Tatler Dining Singapore

Under the Sea

Childhood memories of playing on the beach and being mesmerised by marine life significan­tly shaped Gary Ang’s Tatler Dining Guide 2023 cover illustrati­on

- By Amanda Goh

Whether it’s having a meal at your favourite childhood restaurant or savouring a dish that feels like home, we can all agree that eating evokes nostalgia. And Singaporea­n artist Gary Ang’s Tatler Dining Guide 2023 cover design hopes to do just that.

Also known as Ming, the self-taught illustrato­r remembers his fondest childhood food memories revolving around seafood and the ocean. “I always get my inspiratio­n from things around me,” he explains, and growing up in the East of Singapore, the now-defunct Big Splash waterpark was a common fixture in his childhood. Other than the water slides, it was home to a seafood restaurant with lavish seafood tanks on display. “There was just something hypnotic about fish and crustacean­s swimming inside—and that’s what I wanted to recreate in my artwork.”

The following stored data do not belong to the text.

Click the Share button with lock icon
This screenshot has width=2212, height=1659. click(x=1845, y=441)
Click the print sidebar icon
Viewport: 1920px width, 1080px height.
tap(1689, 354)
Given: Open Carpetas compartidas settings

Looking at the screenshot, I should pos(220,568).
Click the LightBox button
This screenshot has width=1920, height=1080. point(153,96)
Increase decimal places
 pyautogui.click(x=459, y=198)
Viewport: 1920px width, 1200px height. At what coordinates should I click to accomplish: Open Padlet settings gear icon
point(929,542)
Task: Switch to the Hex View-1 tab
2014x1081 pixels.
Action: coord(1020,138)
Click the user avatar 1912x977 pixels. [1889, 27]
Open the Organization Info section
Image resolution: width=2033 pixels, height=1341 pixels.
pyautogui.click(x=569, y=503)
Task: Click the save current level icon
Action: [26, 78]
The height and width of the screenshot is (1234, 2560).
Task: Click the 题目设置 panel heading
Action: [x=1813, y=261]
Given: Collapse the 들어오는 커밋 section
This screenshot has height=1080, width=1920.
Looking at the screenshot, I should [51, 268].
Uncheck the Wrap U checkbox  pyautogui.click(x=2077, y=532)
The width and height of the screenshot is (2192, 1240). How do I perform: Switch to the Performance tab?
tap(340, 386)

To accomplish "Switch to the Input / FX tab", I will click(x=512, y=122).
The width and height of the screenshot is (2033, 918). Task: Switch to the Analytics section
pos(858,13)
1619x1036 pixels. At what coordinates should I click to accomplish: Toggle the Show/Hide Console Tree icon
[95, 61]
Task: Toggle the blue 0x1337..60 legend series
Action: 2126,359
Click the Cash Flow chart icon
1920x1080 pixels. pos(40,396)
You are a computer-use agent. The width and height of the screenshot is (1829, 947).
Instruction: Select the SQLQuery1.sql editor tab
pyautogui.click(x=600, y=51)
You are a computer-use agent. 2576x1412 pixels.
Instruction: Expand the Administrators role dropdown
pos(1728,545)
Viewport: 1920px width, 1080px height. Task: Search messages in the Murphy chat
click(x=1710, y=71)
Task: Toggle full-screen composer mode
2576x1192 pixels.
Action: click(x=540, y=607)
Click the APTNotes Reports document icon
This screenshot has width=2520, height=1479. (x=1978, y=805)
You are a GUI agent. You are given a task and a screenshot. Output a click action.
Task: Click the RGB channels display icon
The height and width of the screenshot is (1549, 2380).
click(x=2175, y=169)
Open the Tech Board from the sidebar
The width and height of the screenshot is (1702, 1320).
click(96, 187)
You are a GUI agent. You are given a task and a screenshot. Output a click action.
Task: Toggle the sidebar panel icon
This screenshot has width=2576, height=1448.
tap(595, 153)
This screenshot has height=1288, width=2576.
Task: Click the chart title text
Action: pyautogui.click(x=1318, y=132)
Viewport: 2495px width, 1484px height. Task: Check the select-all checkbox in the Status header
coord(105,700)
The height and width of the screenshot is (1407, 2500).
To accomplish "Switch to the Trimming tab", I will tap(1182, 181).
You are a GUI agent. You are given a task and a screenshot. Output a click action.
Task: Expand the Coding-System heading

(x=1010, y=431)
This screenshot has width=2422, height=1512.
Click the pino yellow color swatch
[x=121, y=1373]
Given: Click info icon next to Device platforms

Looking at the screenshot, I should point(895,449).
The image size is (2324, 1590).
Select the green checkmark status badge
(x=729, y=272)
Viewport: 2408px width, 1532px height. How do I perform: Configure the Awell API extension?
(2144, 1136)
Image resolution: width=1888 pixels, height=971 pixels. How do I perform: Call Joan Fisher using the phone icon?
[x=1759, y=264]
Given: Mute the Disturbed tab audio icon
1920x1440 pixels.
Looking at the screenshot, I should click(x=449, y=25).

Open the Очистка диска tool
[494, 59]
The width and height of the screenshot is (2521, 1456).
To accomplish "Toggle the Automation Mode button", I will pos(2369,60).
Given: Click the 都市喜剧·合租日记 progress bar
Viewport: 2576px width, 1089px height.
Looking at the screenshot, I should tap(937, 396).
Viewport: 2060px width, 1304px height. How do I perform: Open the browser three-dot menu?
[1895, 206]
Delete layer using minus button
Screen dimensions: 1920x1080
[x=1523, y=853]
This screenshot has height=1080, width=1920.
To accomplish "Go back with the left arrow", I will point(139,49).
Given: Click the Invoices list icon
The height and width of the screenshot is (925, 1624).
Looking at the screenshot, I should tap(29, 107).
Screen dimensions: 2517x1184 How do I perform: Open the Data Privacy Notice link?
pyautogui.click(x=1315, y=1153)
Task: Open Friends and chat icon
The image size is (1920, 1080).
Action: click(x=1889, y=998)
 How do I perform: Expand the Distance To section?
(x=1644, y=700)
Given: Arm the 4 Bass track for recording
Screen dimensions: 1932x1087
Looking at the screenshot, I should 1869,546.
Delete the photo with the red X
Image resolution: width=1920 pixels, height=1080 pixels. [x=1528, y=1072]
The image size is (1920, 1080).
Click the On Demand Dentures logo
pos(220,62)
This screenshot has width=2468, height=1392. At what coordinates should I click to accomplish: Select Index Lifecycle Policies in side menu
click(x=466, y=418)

What he came up with is a dream-like illustrati­on of a seafood tank brimming with sea creatures in vibrant shades of blue, purple, and pink. Completing the picture is a little girl looking at the tanks, as if mesmerised by the bustling underwater life that brings back food memories. Here, he shares more about his personal stories, which led to his nostalgic artwork.

What connects you to Singapore?

It’s definitely food. I studied in Toronto, Canada for four years and while living overseas, I always yearned for local food. I believe that the food you grew up eating will forever be ingrained in your memories.

What are your fondest food memories growing up on the island?

I always remember the chilli crab and mee goreng that my mum would bring home from Punggol Seafood.

When my mum was teaching in Bedok, she would regularly make the trip to Punggol for a seafood meal with her colleagues and save some dishes for us to enjoy at home.

Please explain your connection to the sea.

The sea has always been a key part of my childhood. The waters around Singapore, especially in Changi, were a lot cleaner in the eighties, and I swam in the sea a lot. A particular­ly distinct memory I have is swimming to the buoys out in the sea at Changi and collecting mussels for dinner, which I would usually cook with sambal chilli.

When I was in secondary school and junior college, I always visited the jetty in Pulau Ubin to fish with friends. We would cook our catch of the day on the spot over a bunsen burner.

If you could describe your personalit­y as a type of food, what would it be and why?

I think I’m a cup of local kopi-o. I’m introverte­d and private but can be friendly when I feel like it. So, I guess black coffee with notes of sweetness from roasting with margarine and sugar.